## Document segment
# # # # # # #

Yoga for Data

By August 16, 2016September 1st, 2018Army ALT Magazine

The path to enlightenment is not a straightforward one, for people or for data. That’s why flexibility is key when reaching for answers, and why it’s necessary to stretch data so that it can lead to more, better knowledge.

by Mr. Thom Hawkins and Mr. Matt Choinski

As acquisition professionals, with the hindsight of five, 10 or 20 years’ experience, we can move from blindly populating templates to an intuitive understanding of the connections between schedules and risk management, between our strategic plan and our daily operations. But even with experience, none of us has reached the pinnacle of perfect execution. There’s always more to learn, and the worst thing we can do is to close ourselves off to adaptation.

The Army’s No. 1 priority, readiness, must also be our top priority, and our readiness must be the ability to adjust to a rapidly changing world. We must be ready with the ability to provide new weapon system capabilities or information systems that can accommodate new categories of data, new ways to understand the complex world the warfighter must face.

THE DHARMA OF INFORMATION-SEEKING BEHAVIOR
Our information systems are not as dynamic as our information-seeking behavior. As T.D. Wilson notes in his paper “On user studies and information needs,” “It may be advisable to remove the term ‘information needs’ from our professional vocabulary and to speak instead of ‘information seeking towards the satisfaction of needs.’ ” This is our dharma, our path to truth, cosmic order. Wilson’s point is that information needs aren’t static—they change over time. “Now that I know that, I want to know this.” Now that I know we’re obligating the funds too early, why don’t we have better insight into the contractor burn rate? Each one of these questions would require a change to the structure of a database. A slightly different question may require changing how data are collected, stored or queried.

# # # # # # #

## Information shown
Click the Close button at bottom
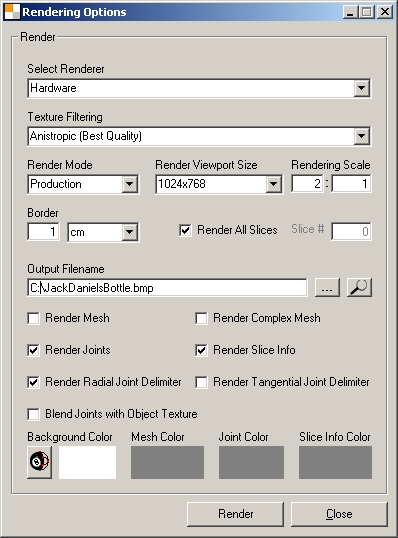click(339, 514)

# # # # # # #

Reproduce the article "Yoga for Data" above in full, word for word, keeping every line as it appears.

Yoga for Data

By August 16, 2016September 1st, 2018Army ALT Magazine

The path to enlightenment is not a straightforward one, for people or for data. That’s why flexibility is key when reaching for answers, and why it’s necessary to stretch data so that it can lead to more, better knowledge.

by Mr. Thom Hawkins and Mr. Matt Choinski

As acquisition professionals, with the hindsight of five, 10 or 20 years’ experience, we can move from blindly populating templates to an intuitive understanding of the connections between schedules and risk management, between our strategic plan and our daily operations. But even with experience, none of us has reached the pinnacle of perfect execution. There’s always more to learn, and the worst thing we can do is to close ourselves off to adaptation.

The Army’s No. 1 priority, readiness, must also be our top priority, and our readiness must be the ability to adjust to a rapidly changing world. We must be ready with the ability to provide new weapon system capabilities or information systems that can accommodate new categories of data, new ways to understand the complex world the warfighter must face.

THE DHARMA OF INFORMATION-SEEKING BEHAVIOR
Our information systems are not as dynamic as our information-seeking behavior. As T.D. Wilson notes in his paper “On user studies and information needs,” “It may be advisable to remove the term ‘information needs’ from our professional vocabulary and to speak instead of ‘information seeking towards the satisfaction of needs.’ ” This is our dharma, our path to truth, cosmic order. Wilson’s point is that information needs aren’t static—they change over time. “Now that I know that, I want to know this.” Now that I know we’re obligating the funds too early, why don’t we have better insight into the contractor burn rate? Each one of these questions would require a change to the structure of a database. A slightly different question may require changing how data are collected, stored or queried.